In the narrow lanes of Jafrabad, Mustafabad, Chandbagh, Nehru Vihar, Shiv Vihar, Babu Nagar, they say they don’t differentiate between the mosques that play out the azaan and the temples with their ringing bells.

“I want to uphold the secular culture of India. I want to send a message that we are all one and we will stay together,” Imrana said.

“We aren’t stopped by the temple priest or anyone else and we haven’t faced any difficulty as of now,” she added.

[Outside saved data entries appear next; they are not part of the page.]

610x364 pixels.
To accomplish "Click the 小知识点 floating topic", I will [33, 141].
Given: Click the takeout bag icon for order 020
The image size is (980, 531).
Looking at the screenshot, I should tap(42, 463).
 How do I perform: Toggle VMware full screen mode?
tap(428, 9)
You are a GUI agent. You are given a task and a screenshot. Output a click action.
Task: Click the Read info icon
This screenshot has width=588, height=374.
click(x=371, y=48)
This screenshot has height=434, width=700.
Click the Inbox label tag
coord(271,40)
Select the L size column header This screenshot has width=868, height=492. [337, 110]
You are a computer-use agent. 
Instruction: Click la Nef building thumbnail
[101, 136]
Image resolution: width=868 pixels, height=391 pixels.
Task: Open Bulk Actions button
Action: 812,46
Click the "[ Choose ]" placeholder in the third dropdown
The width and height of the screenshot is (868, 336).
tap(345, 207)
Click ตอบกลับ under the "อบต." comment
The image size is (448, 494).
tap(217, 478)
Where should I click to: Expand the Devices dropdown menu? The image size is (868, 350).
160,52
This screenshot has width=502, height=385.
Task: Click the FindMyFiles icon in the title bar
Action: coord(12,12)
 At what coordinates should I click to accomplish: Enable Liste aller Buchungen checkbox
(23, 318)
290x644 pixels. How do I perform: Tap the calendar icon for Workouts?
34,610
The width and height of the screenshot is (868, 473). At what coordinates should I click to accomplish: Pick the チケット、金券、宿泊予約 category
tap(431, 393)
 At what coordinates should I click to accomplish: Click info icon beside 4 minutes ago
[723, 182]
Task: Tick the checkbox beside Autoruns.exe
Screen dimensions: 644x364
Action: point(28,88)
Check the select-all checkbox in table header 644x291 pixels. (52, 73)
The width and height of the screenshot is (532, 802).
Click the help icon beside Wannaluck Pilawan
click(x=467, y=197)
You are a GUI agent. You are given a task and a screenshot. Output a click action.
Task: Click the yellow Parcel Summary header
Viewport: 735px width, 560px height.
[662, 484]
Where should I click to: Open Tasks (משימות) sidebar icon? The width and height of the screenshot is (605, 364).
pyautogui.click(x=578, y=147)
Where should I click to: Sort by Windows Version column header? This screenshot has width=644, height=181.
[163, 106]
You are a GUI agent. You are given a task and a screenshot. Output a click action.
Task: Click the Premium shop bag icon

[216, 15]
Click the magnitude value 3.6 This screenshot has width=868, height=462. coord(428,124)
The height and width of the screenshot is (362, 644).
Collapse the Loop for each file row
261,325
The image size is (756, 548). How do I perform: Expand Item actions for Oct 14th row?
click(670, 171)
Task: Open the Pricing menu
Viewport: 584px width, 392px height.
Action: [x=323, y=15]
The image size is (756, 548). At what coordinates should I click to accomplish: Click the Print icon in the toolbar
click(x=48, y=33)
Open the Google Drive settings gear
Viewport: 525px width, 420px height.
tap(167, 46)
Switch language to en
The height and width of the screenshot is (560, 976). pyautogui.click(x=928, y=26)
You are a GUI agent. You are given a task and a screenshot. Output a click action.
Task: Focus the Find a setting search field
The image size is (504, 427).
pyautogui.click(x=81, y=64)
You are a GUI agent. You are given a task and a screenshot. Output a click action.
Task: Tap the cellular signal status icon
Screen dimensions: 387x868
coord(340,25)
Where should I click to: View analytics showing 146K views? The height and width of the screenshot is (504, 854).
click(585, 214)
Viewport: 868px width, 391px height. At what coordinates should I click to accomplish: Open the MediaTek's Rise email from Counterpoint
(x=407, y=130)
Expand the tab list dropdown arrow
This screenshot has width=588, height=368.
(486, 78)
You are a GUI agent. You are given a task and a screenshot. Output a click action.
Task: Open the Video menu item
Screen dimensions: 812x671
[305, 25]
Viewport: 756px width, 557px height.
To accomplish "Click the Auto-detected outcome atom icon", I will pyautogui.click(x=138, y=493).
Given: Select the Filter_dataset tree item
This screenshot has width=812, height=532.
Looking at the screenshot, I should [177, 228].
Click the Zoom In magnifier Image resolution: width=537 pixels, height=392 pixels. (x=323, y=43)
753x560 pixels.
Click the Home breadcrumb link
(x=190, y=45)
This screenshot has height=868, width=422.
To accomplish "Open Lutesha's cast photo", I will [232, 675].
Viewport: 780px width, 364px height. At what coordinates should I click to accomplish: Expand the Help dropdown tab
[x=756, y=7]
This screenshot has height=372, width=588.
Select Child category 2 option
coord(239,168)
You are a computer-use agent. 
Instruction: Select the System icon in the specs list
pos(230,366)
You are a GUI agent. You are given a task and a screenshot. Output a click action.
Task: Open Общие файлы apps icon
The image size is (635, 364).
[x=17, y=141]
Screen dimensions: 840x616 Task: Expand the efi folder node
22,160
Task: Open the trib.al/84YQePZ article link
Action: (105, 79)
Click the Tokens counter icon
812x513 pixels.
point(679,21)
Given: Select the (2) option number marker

The priest of Nehru Vihar’s Nav Durga Mandir of Nehru Vihar, Pandit Yogesh Krishna told NDTV: “Such steps are welcome for communal harmony and we must support each other. We must discard hatred and adopt love and be the each other’s well-wishers.”

Imrana’s husband Niyamat Ali is a plumber by profession and Imrana has to work as well to make ends meet.

But both of them are currently out of work because of the nationwide COVID-19 lockdown and it has been difficult to make a living.

Taking time out from household chores and caring for her three children, she has made community service her mission.

“People are aware that it is a dangerous disease that is why we don’t face any problem on our sanitisation drive. The pandemic has brought the communities together,” she said.